Suitable methods and agents for use in such therapy are well known in the art, and are discussed herein.

The identification of both susceptibility and protective polymorphisms as described herein also provides the opportunity to screen candidate compounds to assess their efficacy in methods of prophylactic and/or therapeutic treatment. Such screening methods involve identifying which of a range of candidate compounds have the ability to reverse or counteract a genotypic or phenotypic effect of a susceptibility polymorphism, or the ability to mimic or replicate a genotypic or phenotypic effect of a protective polymorphism. Still further, methods for assessing the likely responsiveness of a subject to an available prophylactic or therapeutic approach are provided. Such methods have particular application where the available treatment approach involves restoring the physiologically active concentration of a product of an expressed gene from either an excess or deficit to be within a range which is normal for the age and sex of the subject. In such cases, the method comprises the detection of the presence or absence of a susceptibility polymorphism which when present either upregulates or downregulates expression of the gene such that a state of such excess or deficit is the outcome, with those subjects in which the polymorphism is present being likely responders to treatment.

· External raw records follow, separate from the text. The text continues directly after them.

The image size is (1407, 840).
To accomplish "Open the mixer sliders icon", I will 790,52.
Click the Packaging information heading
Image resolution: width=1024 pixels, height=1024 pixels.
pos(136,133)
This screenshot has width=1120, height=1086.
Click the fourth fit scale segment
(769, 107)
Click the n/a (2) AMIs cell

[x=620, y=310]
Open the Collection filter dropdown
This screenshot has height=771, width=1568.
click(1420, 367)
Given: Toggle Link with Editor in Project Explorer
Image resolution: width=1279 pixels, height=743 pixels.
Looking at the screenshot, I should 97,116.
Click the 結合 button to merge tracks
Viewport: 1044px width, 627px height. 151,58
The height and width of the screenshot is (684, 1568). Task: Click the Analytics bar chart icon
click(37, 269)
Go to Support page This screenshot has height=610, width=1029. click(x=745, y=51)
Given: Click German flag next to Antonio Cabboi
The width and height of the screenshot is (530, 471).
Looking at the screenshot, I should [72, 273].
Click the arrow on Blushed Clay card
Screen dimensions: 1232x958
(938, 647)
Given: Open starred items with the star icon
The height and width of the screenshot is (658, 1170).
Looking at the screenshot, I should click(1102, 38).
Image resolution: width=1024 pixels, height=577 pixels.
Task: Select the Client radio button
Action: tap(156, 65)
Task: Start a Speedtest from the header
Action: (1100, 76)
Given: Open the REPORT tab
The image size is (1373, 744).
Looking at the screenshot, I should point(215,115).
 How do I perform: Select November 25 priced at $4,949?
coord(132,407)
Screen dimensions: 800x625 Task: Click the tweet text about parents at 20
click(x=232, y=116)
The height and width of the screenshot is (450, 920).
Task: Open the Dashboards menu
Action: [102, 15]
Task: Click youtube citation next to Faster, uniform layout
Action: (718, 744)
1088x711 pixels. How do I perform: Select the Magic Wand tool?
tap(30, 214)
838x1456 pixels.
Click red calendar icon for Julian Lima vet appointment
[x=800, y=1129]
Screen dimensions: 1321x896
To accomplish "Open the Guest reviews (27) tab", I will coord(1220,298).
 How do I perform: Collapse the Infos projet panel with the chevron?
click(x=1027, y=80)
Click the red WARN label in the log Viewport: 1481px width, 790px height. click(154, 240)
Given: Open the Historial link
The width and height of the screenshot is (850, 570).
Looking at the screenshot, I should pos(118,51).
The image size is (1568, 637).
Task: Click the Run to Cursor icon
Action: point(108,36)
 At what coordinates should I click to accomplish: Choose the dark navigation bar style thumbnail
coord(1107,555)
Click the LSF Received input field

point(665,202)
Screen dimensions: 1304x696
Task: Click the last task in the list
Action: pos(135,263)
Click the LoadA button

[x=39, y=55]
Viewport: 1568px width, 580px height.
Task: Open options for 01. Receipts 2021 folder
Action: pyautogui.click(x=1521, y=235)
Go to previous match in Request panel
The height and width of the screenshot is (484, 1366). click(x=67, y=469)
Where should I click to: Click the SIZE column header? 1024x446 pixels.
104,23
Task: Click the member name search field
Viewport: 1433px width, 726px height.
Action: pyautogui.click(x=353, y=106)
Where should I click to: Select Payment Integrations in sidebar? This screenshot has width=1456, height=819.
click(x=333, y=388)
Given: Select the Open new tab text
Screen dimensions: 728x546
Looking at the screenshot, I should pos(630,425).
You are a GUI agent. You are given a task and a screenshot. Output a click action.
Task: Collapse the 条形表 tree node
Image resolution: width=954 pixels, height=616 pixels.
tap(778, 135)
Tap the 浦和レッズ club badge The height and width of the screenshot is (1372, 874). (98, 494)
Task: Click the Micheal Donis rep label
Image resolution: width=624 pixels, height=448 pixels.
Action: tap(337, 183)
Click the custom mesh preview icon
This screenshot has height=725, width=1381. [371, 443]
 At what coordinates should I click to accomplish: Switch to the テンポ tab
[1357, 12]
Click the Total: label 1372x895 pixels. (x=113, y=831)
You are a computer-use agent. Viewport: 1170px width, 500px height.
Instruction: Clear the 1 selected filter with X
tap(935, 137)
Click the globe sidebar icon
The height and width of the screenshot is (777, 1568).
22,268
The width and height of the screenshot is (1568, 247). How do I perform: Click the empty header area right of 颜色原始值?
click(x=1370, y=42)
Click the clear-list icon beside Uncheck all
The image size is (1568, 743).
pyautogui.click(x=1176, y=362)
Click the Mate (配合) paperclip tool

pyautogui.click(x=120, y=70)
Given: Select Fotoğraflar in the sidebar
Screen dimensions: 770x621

Examples of polymorphisms in linkage disequilibrium with the polymorphisms specified herein can be located using public databases, such as that available at www.hapmap.org, using, for example a unique identifier such as the rs number. INDUSTRIAL APPLICATION

The present invention is directed to methods for assessing a subject's risk of developing chronic obstructive pulmonary disease (COPD), emphysema, or both COPD and emphysema. The methods comprise the analysis of polymorphisms herein shown to be associated with increased or decreased risk of developing COPD, emphysema, or both COPD and emphysema, or the analysis of results obtained from such an analysis. The use of polymorphisms herein shown to be associated with increased or decreased risk of developing COPD, emphysema, or both COPD and emphysema in the assessment of a subject's risk are also provided, as are nucleotide probes and primers, kits, and microarrays suitable for such assessment. Methods of treating subjects having the polymorphisms herein described are also provided. Methods for screening for compounds able to modulate the expression of genes associated with the polymorphisms herein described are also provided. REFERENCES

Maniatis,T., Fritsch, E. F. and Sambrook, J., Molecular Cloning Manual. 1989.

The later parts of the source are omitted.